OPINION TEXT STARTS HERE

Piedad Gomez (Paul B. DeWolfe, Public Defender, on the brief), Baltimore, MD, for Appellant.Jeremy M. McCoy (Douglas F. Gansler, Atty. Gen., on the brief), Baltimore, MD, for Appellee.Panel: WRIGHT, MATRICCIANI, FREDERICK J. SHARER, (Retired, Specially Assigned), JJ.MATRICCIANI, J.

Juan Maximo Perez, appellant, was convicted by a jury sitting in the Circuit Court for Montgomery County of child sexual abuse and fourth degree sexual offense against his fourteen-year-old step-daughter, Giselle D. He was sentenced to ten years of imprisonment, with five years suspended in favor of five years of supervised probation, for the child sexual abuse conviction. His remaining conviction merged at sentencing.

Appellant noted a timely appeal and presents one question for our review: “Did the trial court err in its response to a jury question?” We answer in the negative and therefore shall affirm the judgment of the circuit court.

FACTS AND PROCEEDINGS

At trial, Giselle D. testified to the following. On December 29, 2008, her mother, Frances Pena, forced her to take a home drug test after finding marijuana in her bedroom. The test result was positive. Giselle's mother threatened to give the test to police as a punishment, but never did so.

Later that evening, appellant entered the bathroom while Giselle was inside preparing for bed. He told her, “I'll throw away this drug test if you let me prove that you're a virgin.” Appellant explained that he would test her virginity by “put[ting] his finger inside of [her].” He then threatened, “I don't think you are, so I'm going to tell your mom that you're not if you don't let me do this.”

Giselle was uncomfortable and confused about what to do. However, she decided to let appellant test her virginity for fear of getting into trouble with her mother or police. She explained at trial, “I didn't want it. I didn't want him to do it and then I felt really bad about it but I just didn't want to get in any more trouble than I already was.” Appellant proceeded to digitally penetrate Giselle's vagina. Giselle became more uncomfortable and said to appellant, “Stop ... please don't do that anymore. I'm really uncomfortable, you know, you don't, you shouldn't have to do this.” He responded, “No, come on. It's all right, you know, I need to test this then you'll be out of trouble or something[.] Giselle again told appellant to stop, but he kept trying to convince her to let him continue the “test.” Finally, Giselle pulled away and exited the bathroom.

Even later that evening, appellant sat beside Giselle while she was sitting on the sofa watching television and began asking if she and her friends would engage in sexual acts with him in exchange for money. She told him no. The next day, appellant attempted to continue the conversation with her. He also offered to allow her to drink beer with him in his bedroom. She declined his invitation.

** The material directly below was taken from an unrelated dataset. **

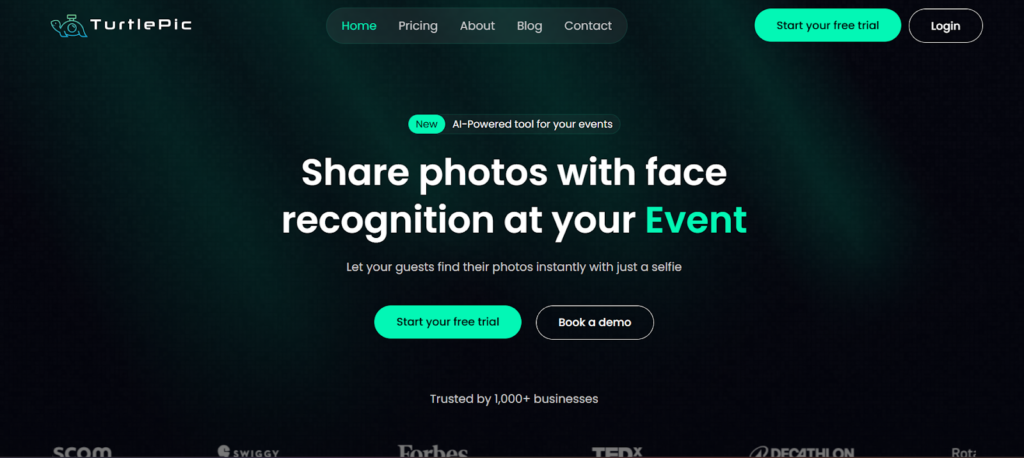
Task: Click header Start your free trial button
Action: click(x=827, y=25)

Later that day, appellant again broached the subject. This time, however, he also placed his hand inside of Giselle's pajamas and touched the outside of her vagina. After Giselle recoiled to the other end of the couch, appellant left, telling her, “Well I'll give you some time to think about it, and I'll come back later.” Giselle ran to Teresa Rivas's house, who was a friend of her mother. Giselle told Rivas what appellant had done and called her mother. At her mother's suggestion, Giselle called the police. The police set up a recorded telephone call between Giselle and appellant in an attempt to get him to admit to the sexual contact. Giselle's mother was home by that time, however, and appellant made no admissions.

Pena testified that after she spoke with Giselle, appellant called her and said, “Giselle is going to accuse me of something.” Pena asked what and he said, [L]ast night I, I told her that if she let me throw the urine away, I will, going to throw the urine away if she let me see if she was a virgin. And I put a finger on her vagina.” He explained that he just wanted to convince her that Giselle was sexually active. She told him that she told Giselle to contact the police.

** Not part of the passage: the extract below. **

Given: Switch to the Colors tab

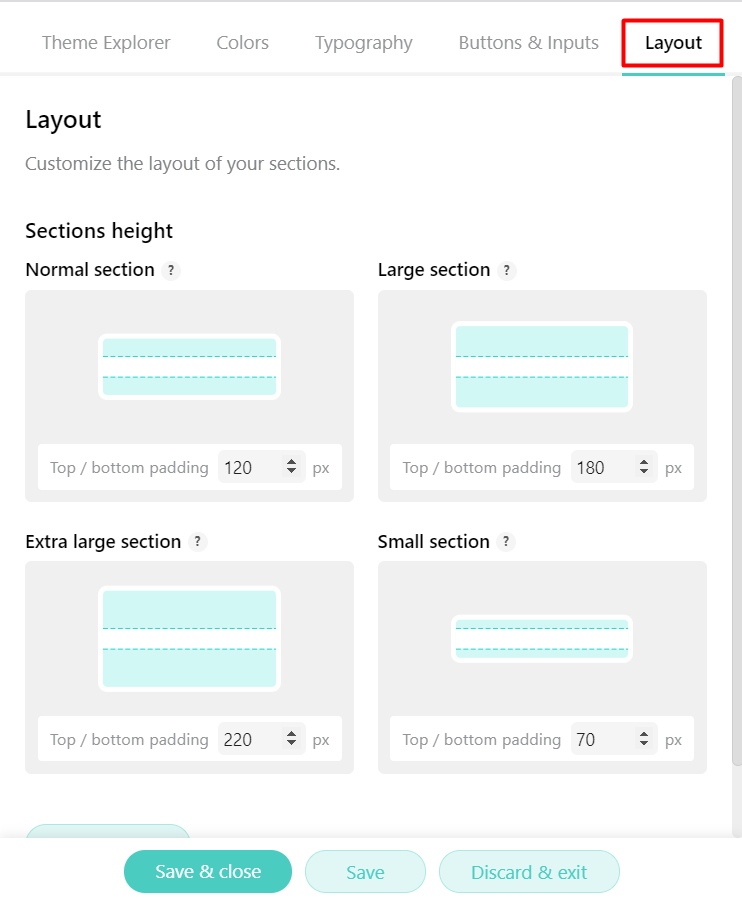Looking at the screenshot, I should 242,43.
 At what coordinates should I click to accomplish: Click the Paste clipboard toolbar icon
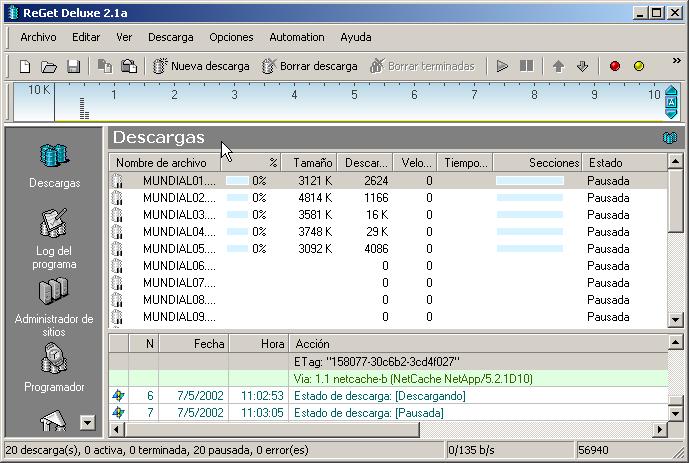pyautogui.click(x=129, y=67)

Detective Sally Magee and Detective Levi Renno of the Montgomery County Police Department testified that during an interview with appellant, he admitted to digitally penetrating Giselle, explaining that he was certified in gynecology in his native country of Cuba to determine virginity and gestational months from digital penetration. However, appellant could not remember the name of the medical school where he studied. Appellant advised that he was concerned that Giselle was sexually active because of her young age. He also stated that it was Giselle who placed his hand down her pants so that he could perform the “test” and prove that she was not a virgin. After penetrating her, appellant confirmed that Giselle was not a virgin. Appellant denied touching her the next day, however, and insisted that it was Giselle who offered to have sexual intercourse with him. Appellant admitted that he knew it was wrong to digitally penetrate Giselle.

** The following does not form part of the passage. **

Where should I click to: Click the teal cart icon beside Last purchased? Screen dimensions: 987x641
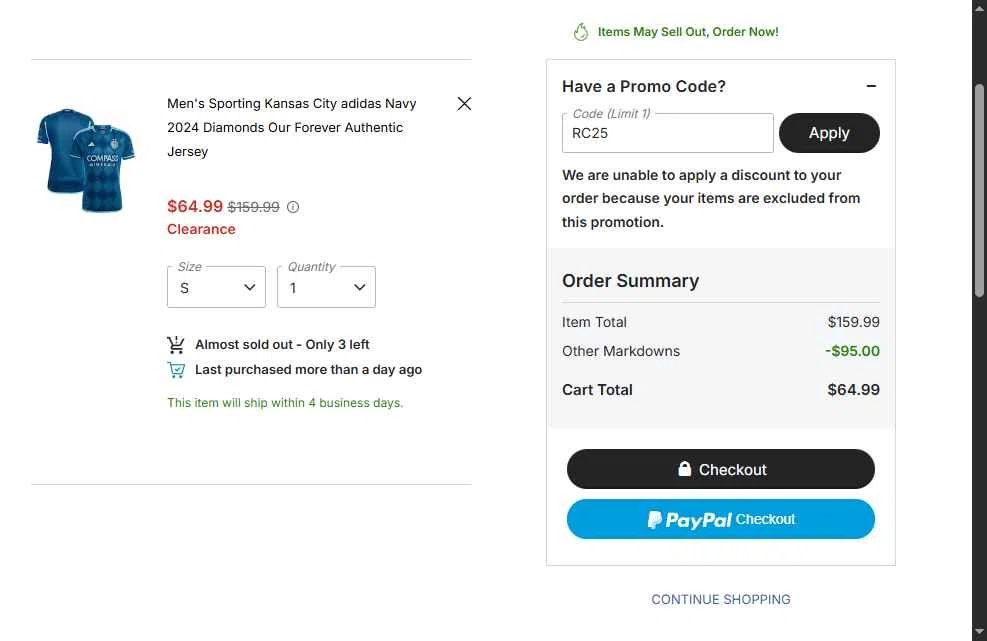pos(176,370)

In addition to Giselle D., Frances Pena, Officer Kevin McGlamary, Detective Sally Magee, and Officer Levi Renno also testified during the State's case-in-chief. Appellant did not testify or present any witnesses in his defense.

At the close of the evidence, the court instructed the jury on the crime of fourth degree sexual offense as follows: “In order to convict [appellant] of fourth-degree sexual offense, the State must prove first that [appellant] had sexual contact with Giselle [ ]; and, secondly, that the sexual ... contact was made against the will and without the consent of Giselle [ ].”

The court then instructed the jury on child sexual abuse as follows: “As to child sexual abuse, child abuse is sexual molestation or exploitation of a child under 18 caused by a parent or other person who has permanent or temporary care, custody or responsibility for the supervision of that child or by any household or family member.”

The jury retired to deliberate, and during its deliberations submitted a note to the court stating:

We have a request for clarification on the offense titled

4th degree sexual offense:

When it states

'sexual contact was made against the will and without consent’

Where does exploitation or coercion fall? Is it against her will or not?”

After an extended colloquy among the court, defense counsel, and the prosecutor, the court provided the following written response to the jury question: “Consent means actually agreeing to the act, rather than merely submitting as a result of threats or coercion.”

The jury ultimately found appellant guilty of fourth-degree sex offense and child sexual abuse for the events that occurred on December 29, 2008. The jury acquitted appellant on charges of fourth degree sexual offense based upon the events alleged to occur the following day, December 30, 2008. As previously noted, appellant was sentenced to ten years of imprisonment, with five years suspended in favor of five years of supervised probation, for the child sexual abuse conviction, which was merged with the fourth-degree sexual offense conviction for sentencing purposes. Appellant then timely noted the present appeal. Additional facts will be provided as necessary.

DISCUSSION

Appellant contends that the circuit court erred in its response to the jury question. Specifically, he argues that “the court's response to the jury's question, which went beyond the statutorily defined offense, provided the jury a prejudicially erroneous definition of ‘consent.’ Relying upon State v. Rusk, 289 Md. 230, 424 A.2d 720 (1981), he posits that, “The court's response failed to convey that for submission to constitute lack of consent, the complainant must be faced with a ‘compelling force’ or a fear so extreme that it renders the mind incapable of resisting.” Accordingly, he concludes that Giselle's testimony was insufficient to prove lack of consent.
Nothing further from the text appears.